The Man Who Didn't Fly
- First edition (UK)
- Author: Margot Bennett
- Cover artist: Val Biro
- Language: English
- Genre: Thriller
- Published: 1955
- Publisher: Eyre & Spottiswoode
- Publication place: United Kingdom
- Media type: Print
- Pages: 190
- ISBN: 074 5186246

= The Man Who Didn't Fly =

1955 novel

The Man Who Didn't Fly is a detective novel by the Scottish author Margot Bennett. It was published originally in 1955. It was shortlisted for the Gold Dagger award for crime-writing that year.

==Premise==
A private plane crashes, killing the pilot and all of its passengers. Yet, whilst investigating, the police discover that four passengers should have been on the plane but only three boarded.
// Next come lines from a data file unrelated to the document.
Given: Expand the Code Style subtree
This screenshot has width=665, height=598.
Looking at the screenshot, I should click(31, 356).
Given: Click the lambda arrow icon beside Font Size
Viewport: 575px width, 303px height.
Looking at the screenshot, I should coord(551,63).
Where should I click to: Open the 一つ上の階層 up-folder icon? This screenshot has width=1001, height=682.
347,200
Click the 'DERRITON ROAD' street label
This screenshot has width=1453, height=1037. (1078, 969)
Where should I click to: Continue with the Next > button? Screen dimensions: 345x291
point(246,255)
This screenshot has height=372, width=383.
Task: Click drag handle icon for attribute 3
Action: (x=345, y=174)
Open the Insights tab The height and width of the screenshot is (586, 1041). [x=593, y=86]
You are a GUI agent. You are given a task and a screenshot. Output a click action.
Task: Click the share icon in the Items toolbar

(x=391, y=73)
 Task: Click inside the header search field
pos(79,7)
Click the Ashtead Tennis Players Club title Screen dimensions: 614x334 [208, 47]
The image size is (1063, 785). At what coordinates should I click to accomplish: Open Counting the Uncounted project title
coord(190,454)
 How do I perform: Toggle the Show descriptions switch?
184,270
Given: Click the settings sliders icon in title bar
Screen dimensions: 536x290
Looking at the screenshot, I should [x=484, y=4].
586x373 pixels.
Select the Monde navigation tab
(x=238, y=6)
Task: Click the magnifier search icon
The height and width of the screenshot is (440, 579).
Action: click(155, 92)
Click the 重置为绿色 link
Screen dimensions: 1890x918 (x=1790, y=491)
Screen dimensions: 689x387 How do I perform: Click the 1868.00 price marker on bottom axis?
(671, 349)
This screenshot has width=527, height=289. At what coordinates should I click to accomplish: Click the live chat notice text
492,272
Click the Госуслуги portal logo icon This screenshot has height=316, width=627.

Which of the four men who had booked on the flight didn't fly, and what has happened to him?

==TV Adaptation==
Writer Jerome Coopersmith adapted the novel as an hour-long Kraft Theatre episode in 1958. The episode (whose principal cast included Jonathan Harris, a young William Shatner, and future director Paul Mazursky) aired at 9pm on Wednesday 16 July.

==Availability==
The novel was reissued in 2020 (ISBN 0712353410).